Atın nallarının taşlarda çıkardığı ses üzerine irkildi. Önce anlayamadı. Baktı, ama beyni gördüklerini algılayamadı: Kocası, bütün azametiyle atın üzerinde oturuyor, ufak tefek görünen bir kadın da onu kucaklamış ve sırtına yaslanmış… Onun sırtına, yani kocasının…
Baktı, baktı… Görmezcesine baktı, anlamazcasına…
Yeni yetme delikanlılar gibi kanı kaynayarak atladı attan, Selim. Kadını kucakladığı gibi indirdi.
“Bir hoş geldin yok mu, Selvi?” dedi adam arsızca. “Bu Neslihan Hanım. Benim nikâhlı karım. Seninle tanıştırmaya getirdim. Korkma, temelli burada kalmayacak. Bugünlük buradayız. Anlaşabilirseniz, birbirinize gelip gidersiniz. Anlaşamazsanız…”
Neler söyledi Selim, ayıp karşılanacağını düşünmeden, onun ne hissedeceğine aldırmadan avuçlarının içinde ne kadar sıktı o çelimsiz, silik kadının elini, bilmiyordu. Duyu organları devre dışı kalmıştı. O, bu sürede içinden sordu, cevapladı. Kararlar aldı, uyguladı, vazgeçti. Kıpırtısız duruyordu, oysa.
Tek kelime etmeden deminden beri sessizce yaslandığı çapayı omzuna vurdu, babalarını görünce koşarak yanlarına gelmiş olan çocuklardan küçüğünün elinden tuttu diğer eliyle. Altı yaşında olan büyüğü de koşarak yetişti, anasının eteğinden yapıştı. Selim’in “Bu vakitte nereye gidiyorsun, delirdin mi?” sorusuna cevap vermeden yürüyüp gittiler, ağır ağır karanlığın çöktüğü tarlalardan.

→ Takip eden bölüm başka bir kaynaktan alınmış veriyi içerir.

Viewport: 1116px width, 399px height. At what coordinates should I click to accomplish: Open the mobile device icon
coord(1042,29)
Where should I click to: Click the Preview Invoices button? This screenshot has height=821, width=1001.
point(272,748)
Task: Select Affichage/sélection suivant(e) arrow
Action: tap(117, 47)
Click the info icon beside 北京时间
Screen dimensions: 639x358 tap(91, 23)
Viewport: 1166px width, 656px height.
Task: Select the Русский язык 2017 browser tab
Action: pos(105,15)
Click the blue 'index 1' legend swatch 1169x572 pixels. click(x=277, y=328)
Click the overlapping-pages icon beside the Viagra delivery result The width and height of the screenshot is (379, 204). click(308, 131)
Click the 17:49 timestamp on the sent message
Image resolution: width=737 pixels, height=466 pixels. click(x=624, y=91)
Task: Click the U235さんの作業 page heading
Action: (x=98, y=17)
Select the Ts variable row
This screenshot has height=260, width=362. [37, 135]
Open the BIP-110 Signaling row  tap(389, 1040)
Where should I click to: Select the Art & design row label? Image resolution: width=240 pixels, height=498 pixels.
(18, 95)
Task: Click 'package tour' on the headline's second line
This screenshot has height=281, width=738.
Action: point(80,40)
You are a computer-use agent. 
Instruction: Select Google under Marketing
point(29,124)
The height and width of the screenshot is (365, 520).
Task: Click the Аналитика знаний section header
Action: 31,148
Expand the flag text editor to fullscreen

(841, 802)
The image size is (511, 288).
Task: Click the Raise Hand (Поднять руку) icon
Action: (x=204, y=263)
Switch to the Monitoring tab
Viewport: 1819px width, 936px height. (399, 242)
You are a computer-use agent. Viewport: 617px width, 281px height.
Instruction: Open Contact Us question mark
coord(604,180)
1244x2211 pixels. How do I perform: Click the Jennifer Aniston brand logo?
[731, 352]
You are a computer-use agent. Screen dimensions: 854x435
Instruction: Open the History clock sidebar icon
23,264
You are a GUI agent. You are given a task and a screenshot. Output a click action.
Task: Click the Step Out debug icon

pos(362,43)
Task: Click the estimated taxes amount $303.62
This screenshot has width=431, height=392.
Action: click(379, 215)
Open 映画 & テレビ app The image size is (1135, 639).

“Bir an güneş mi battı, kara bir bulut mu çöktü üstüme, anlamadım, arkadaşım. Gözüm görmez oldu. Etrafımdaki her şey fır fır dönmeye başladı. Elimdeki çapadan destek almasam, Allah bilir, yere yığılıp kalacaktım. Batan ne güneşmiş, ne bulut kaplamış etrafı. Çöken benim yuvammış da haberim yokmuş. Koyup gideyim dedim, sonra şu yavrulara baktım, dayanamadım. Elin adamı ne kadar babalık yapar, benim kuzularıma. Ana yok, baba yok; ben kime sığınırım iki el kadar yavruyla? Gidemedim arkadaşım, gidemedim... ’Bağrıma taş basıp oturacağım, dul kaldım sayıp oturacağım, kaderim deyip oturacağım’ dedim. Evlât, insana ağuyu yuttururmuş, anladım."
Böyle demiş, o günü anlatırken yakın arkadaşına , can dostuna Selvi.